(Entries taken from a collection)
..........

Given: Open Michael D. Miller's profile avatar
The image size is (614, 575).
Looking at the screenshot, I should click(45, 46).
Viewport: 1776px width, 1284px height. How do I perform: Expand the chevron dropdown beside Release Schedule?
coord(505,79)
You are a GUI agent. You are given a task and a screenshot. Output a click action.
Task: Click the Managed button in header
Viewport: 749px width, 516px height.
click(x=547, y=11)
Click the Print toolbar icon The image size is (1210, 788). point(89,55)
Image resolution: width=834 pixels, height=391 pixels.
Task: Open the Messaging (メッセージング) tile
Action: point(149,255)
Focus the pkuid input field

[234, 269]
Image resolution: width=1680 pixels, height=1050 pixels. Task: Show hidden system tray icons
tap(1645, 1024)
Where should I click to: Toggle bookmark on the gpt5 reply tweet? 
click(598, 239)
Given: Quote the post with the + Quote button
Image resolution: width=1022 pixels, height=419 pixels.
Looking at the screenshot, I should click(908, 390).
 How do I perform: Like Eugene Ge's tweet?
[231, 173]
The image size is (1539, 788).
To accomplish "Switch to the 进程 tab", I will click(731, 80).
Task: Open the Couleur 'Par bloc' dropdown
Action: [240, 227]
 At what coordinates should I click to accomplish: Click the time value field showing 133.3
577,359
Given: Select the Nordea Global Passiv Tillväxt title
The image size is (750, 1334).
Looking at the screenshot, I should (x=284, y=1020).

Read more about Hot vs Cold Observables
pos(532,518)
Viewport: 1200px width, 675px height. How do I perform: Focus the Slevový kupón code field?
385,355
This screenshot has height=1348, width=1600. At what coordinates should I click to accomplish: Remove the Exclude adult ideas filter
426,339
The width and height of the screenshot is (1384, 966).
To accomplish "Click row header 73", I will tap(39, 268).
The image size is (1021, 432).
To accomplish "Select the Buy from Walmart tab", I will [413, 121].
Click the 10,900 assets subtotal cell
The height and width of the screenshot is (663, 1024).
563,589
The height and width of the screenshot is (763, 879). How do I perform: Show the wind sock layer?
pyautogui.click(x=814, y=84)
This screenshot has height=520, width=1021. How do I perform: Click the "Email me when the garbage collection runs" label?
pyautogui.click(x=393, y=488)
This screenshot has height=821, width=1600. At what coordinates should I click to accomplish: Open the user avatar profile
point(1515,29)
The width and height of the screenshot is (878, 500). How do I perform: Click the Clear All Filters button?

..........

**WHAT IS REQUIRED:** Could you please copy the lines above exactly, beginning at the first and ending at the line that contains "The image size is (1539, 788)."?

**FINISHED EXERCISE:**
Given: Open Michael D. Miller's profile avatar
The image size is (614, 575).
Looking at the screenshot, I should click(45, 46).
Viewport: 1776px width, 1284px height. How do I perform: Expand the chevron dropdown beside Release Schedule?
coord(505,79)
You are a GUI agent. You are given a task and a screenshot. Output a click action.
Task: Click the Managed button in header
Viewport: 749px width, 516px height.
click(x=547, y=11)
Click the Print toolbar icon The image size is (1210, 788). point(89,55)
Image resolution: width=834 pixels, height=391 pixels.
Task: Open the Messaging (メッセージング) tile
Action: point(149,255)
Focus the pkuid input field

[234, 269]
Image resolution: width=1680 pixels, height=1050 pixels. Task: Show hidden system tray icons
tap(1645, 1024)
Where should I click to: Toggle bookmark on the gpt5 reply tweet? 
click(598, 239)
Given: Quote the post with the + Quote button
Image resolution: width=1022 pixels, height=419 pixels.
Looking at the screenshot, I should click(908, 390).
 How do I perform: Like Eugene Ge's tweet?
[231, 173]
The image size is (1539, 788).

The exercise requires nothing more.